* WHAT IS BEING ASKED *
Your task is to copy each line of the material below that includes "computer".

----- DATA RECORDS -----

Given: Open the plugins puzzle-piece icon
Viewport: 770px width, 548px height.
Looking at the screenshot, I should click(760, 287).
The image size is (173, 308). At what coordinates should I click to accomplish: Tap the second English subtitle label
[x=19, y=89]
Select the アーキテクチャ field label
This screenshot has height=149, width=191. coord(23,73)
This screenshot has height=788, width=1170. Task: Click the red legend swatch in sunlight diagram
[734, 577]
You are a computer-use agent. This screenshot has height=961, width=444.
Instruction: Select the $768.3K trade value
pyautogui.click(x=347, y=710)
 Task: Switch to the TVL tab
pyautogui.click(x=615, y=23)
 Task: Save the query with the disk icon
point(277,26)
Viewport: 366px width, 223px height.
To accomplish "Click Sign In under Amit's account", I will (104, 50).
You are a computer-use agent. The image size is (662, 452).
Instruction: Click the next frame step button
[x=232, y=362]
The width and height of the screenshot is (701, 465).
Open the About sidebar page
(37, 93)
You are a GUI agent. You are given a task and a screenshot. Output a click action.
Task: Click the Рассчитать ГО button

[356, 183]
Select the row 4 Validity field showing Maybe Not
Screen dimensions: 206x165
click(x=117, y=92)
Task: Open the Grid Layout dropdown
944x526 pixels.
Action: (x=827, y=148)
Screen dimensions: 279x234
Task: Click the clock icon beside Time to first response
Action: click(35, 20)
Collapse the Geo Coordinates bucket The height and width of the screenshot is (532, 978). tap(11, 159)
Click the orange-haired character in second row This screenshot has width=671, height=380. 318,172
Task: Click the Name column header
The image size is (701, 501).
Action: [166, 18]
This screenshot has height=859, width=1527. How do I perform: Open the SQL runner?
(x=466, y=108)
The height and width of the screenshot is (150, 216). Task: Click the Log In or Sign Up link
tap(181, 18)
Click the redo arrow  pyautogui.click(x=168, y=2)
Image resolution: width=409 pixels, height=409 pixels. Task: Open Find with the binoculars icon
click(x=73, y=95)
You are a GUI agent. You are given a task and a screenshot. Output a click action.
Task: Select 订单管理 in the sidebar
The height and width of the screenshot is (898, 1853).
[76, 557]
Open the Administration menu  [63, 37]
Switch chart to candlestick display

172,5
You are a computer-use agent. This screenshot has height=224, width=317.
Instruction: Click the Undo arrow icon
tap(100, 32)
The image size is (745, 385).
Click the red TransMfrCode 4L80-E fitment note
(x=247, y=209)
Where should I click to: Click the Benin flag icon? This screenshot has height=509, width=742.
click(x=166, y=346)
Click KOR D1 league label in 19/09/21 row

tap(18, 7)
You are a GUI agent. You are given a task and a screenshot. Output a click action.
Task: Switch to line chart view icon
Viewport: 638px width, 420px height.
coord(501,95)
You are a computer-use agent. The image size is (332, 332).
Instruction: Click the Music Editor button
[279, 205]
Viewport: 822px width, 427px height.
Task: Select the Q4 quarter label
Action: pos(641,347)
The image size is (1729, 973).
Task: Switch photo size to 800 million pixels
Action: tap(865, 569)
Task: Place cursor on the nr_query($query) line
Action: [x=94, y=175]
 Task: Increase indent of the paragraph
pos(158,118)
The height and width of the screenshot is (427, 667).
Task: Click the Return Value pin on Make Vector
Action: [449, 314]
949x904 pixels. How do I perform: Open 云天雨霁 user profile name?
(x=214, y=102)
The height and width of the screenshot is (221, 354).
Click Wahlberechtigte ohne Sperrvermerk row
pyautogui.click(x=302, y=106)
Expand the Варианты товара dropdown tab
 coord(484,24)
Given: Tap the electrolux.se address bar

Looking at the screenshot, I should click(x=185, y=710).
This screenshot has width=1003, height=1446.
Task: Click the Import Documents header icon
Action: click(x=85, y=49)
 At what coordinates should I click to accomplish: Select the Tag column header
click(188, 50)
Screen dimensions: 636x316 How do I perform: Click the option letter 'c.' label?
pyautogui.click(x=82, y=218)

-----

* RESULT OF THE EXERCISE *
You are a computer-use agent. This screenshot has height=961, width=444.
You are a computer-use agent. The image size is (662, 452).
You are a computer-use agent. This screenshot has height=224, width=317.
You are a computer-use agent. The image size is (332, 332).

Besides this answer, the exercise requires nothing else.